TASK ITEM: Copy the data below word for word, from the line containing "is (1440, 2560)." through the line containing "x-tick-label: 6 is", including both of those lines, and nothing else.

DATA EXCERPTS:
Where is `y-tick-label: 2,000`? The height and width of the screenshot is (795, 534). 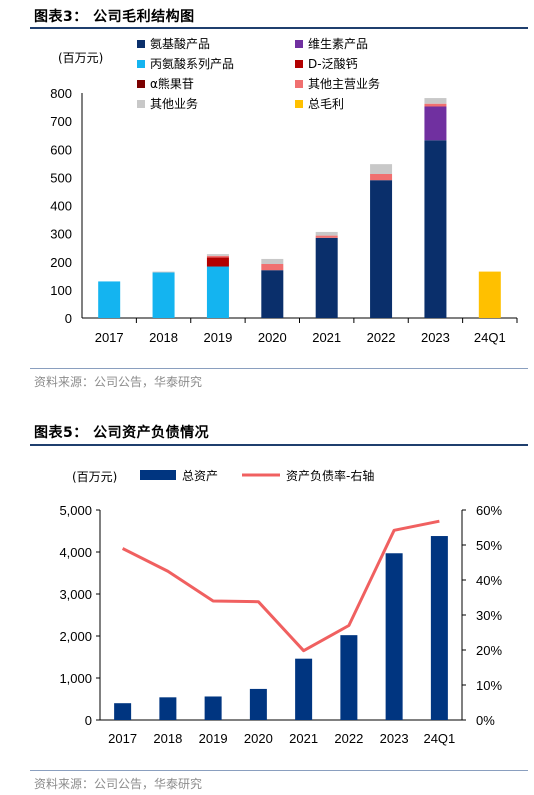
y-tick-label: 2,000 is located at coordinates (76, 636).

...

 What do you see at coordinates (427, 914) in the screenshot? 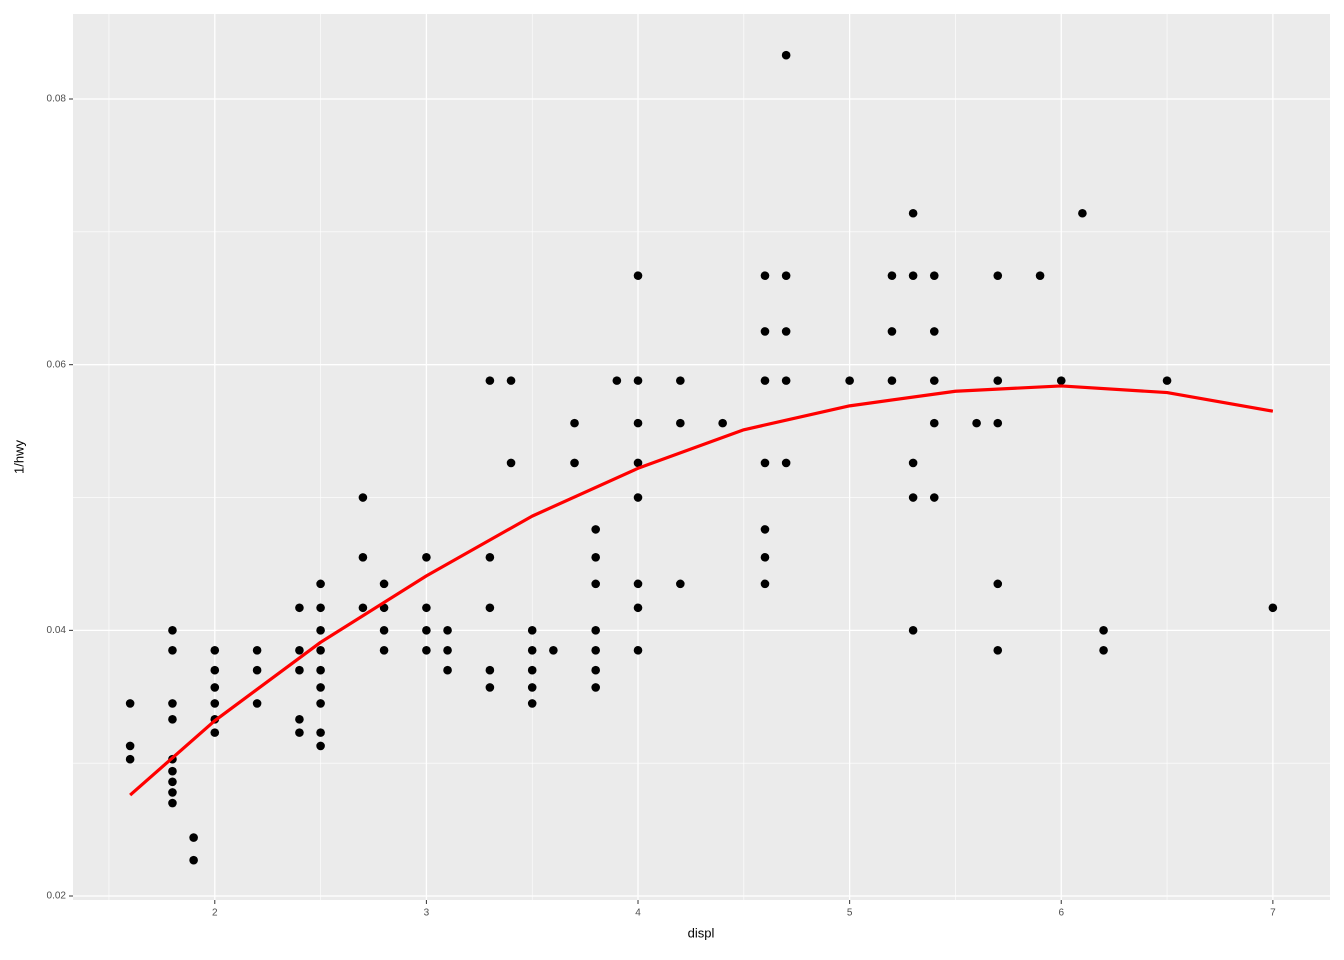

* * *

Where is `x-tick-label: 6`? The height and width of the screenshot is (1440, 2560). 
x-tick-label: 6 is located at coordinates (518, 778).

YOUR SOLUTION:
Where is `x-tick-label: 6`? The height and width of the screenshot is (1440, 2560). 
x-tick-label: 6 is located at coordinates (518, 778).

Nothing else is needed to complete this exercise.